+++ Excerpted records +++

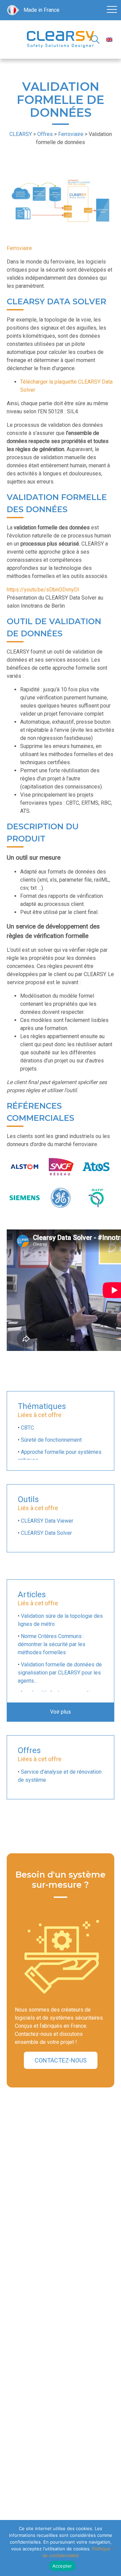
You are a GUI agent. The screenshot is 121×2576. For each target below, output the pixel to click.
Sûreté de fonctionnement (51, 1440)
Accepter (62, 2566)
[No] (112, 2548)
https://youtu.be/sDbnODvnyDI (43, 589)
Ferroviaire (19, 248)
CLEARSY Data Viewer (47, 1521)
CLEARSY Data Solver (46, 1533)
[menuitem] (109, 39)
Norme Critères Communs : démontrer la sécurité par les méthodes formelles (51, 1644)
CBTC (27, 1427)
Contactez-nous (61, 2060)
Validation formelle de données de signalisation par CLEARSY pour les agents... (60, 1672)
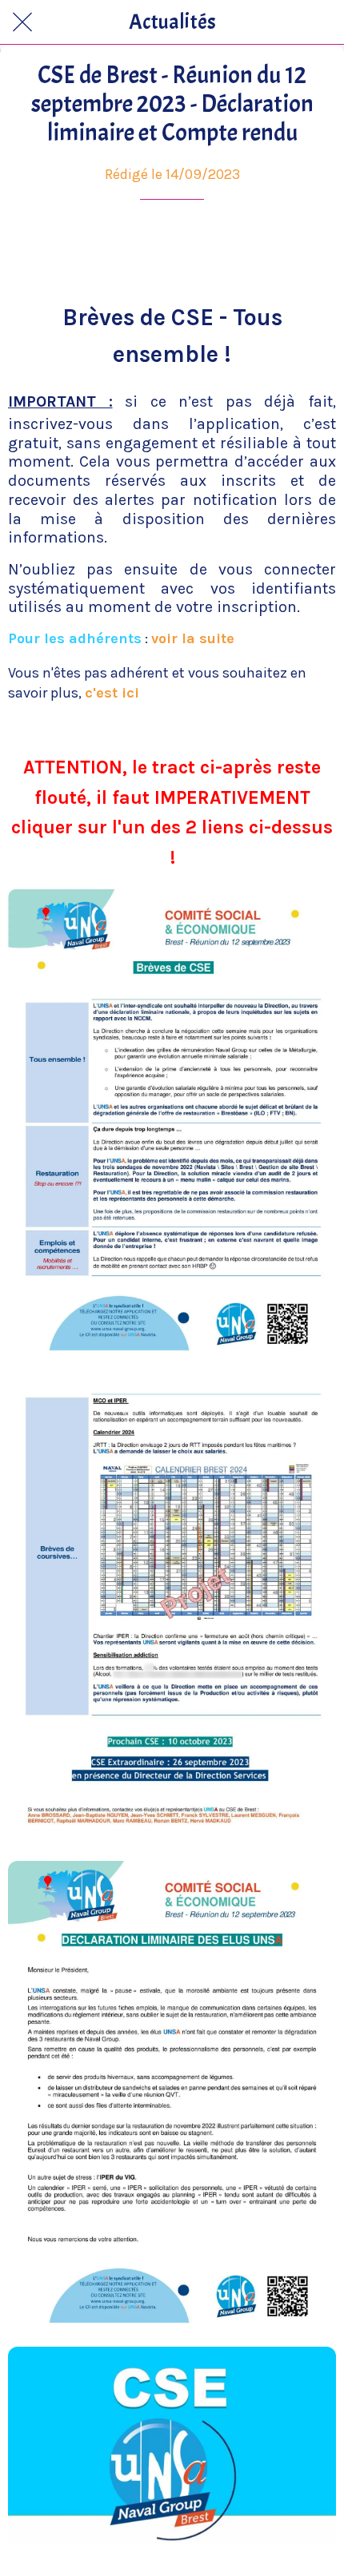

+++

◆ How to complete this task:
Go through the material and tally every line where "CLEARSY" appears. The number is the whole answer.

◆ The answer:
3